Que diraient ces thérapeutes du passé en découvrant nos centres Mnésis, où l'on grave désormais chaque seconde de nos existences dans des cristaux quantiques ? Seraient-ils horrifiés par cette obsession de tout conserver, ou soulagés que plus jamais un grand-père n'oublie le visage de ses petits-enfants ?
Car voilà le paradoxe de notre époque : nous avons vaincu l'oubli... pour mieux le regretter. Les files d'attente s'allongent devant les cliniques d'Effacement Sélectif de Titan, où l'on paie des fortunes pour retrouver le luxe d'oublier ses chagrins. « L'amnésie thérapeutique est devenue le nouveau Graal », observe le Dr Yuki Nakamura, directrice de l'Institut Européen de Déconnexion Cognitive. « Mes patients supplient littéralement pour qu'on leur retire le souvenir de leur divorce ou de l'échec de leur start-up martienne. »

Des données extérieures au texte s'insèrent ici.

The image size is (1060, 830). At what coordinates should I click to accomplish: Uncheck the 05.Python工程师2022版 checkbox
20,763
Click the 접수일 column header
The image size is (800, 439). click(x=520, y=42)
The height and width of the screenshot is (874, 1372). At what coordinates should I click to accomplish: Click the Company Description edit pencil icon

En 2024, on s'inquiétait de préserver la dignité des malades en acceptant leur confusion. Aujourd'hui, nos centenaires augmentés accumulent trois siècles de souvenirs parfaits et sombrent dans la dépression existentielle. Ironie de l'histoire : nous avons résolu l'Alzheimer en 2091 grâce aux nano-réparateurs synaptiques, juste à temps pour découvrir que l'hypermnésie était peut-être pire.
Nos ancêtres de 2024 cherchaient à « nourrir les capacités préservées » de leurs malades. Nous, nous cherchons désespérément à préserver notre capacité à oublier. Les thérapies « rétro-cognitives » fleurissent, promettant de retrouver « l'authenticité de la mémoire imparfaite ». Un business juteux qui fait les beaux jours des néo-charlatans.
Plus troublant encore : le marché noir des « souvenirs d'emprunt ». Des familles achètent des mémoires artificielles pour remplacer celles, jugées trop banales, de leurs aînés décédés. Papy Henri, humble comptable, ressuscite avec les souvenirs d'un pilote de course. Une imposture que n'auraient jamais imaginée les soignants de 2024, qui se battaient simplement pour préserver un regard, un sourire, un « je t'aime » murmuré.
Alors que le Conseil des Espèces débat de nouvelles régulations sur la manipulation mémorielle, une question dérangeante émerge : et si ces malades d'Alzheimer d'autrefois avaient découvert, malgré eux, une forme de sagesse que notre époque hyper-connectée a perdue ? Celle d'accepter que certaines choses méritent d'être oubliées ?
Nos mémoires parfaites nous rendent-elles plus humains... ou moins ?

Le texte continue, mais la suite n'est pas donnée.